Ein Haus am See vor den Toren Berlins, ein wahres Idyll, wird Zeuge eines Jahrhunderts dahinrasender Transformationen. Kaiserreich, Weltkrieg, Wiederaufbau und Wendezeit. Menschen werden geboren, leben, verblassen. Idealisten und Karrieristen, Patriarchen und Freidenkerinnen, Soldaten, Auswanderer und Heimkehrer. In zwölf miteinander verwobenen Lebensgeschichten erzählt der Ort über die Sehnsucht der Menschen nach einem Ort des Friedens, über unüberwindbare Grenzen, über die Liebe, den Tod – und der Suche nach Heimat. Ein Kaleidoskop der conditio humana, erzählt mit poetischer Wucht von Nobelpreisanwärterin Jenny Erpenbeck.

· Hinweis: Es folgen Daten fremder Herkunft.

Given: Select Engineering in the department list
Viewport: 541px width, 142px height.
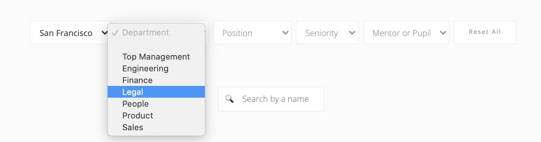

Jenny Erpenbeck (*1967) verarbeitet in ihrem Roman von 2008 Kindheitserinnerungen bei ihren Großeltern in einem Haus am Scharmützelsee. Die Werke der Autorin und Theaterregisseurin wurden in 30 Sprachen übersetzt und vielfach prämiert, u.a. mit dem Thomas-Mann-Preis. 2024 erhielt sie als erste Deutsche den International Booker Prize für ihren Roman Kairos (2021) über eine Schriftsteller-Liebe im Ost-Berlin der 1980er Jahre. HEIMSUCHUNG wurde 2019 auf die Guardian-Liste der «100 besten Bücher des 21. Jahrhunderts» gesetzt und ist aktueller Lesestoff für das Zentralabitur in NRW.

 

 

 

In Kooperation mit der Villa ten Hompel.

Diese Produktion wird gesondert gefördert durch die Provinzial Versicherung. 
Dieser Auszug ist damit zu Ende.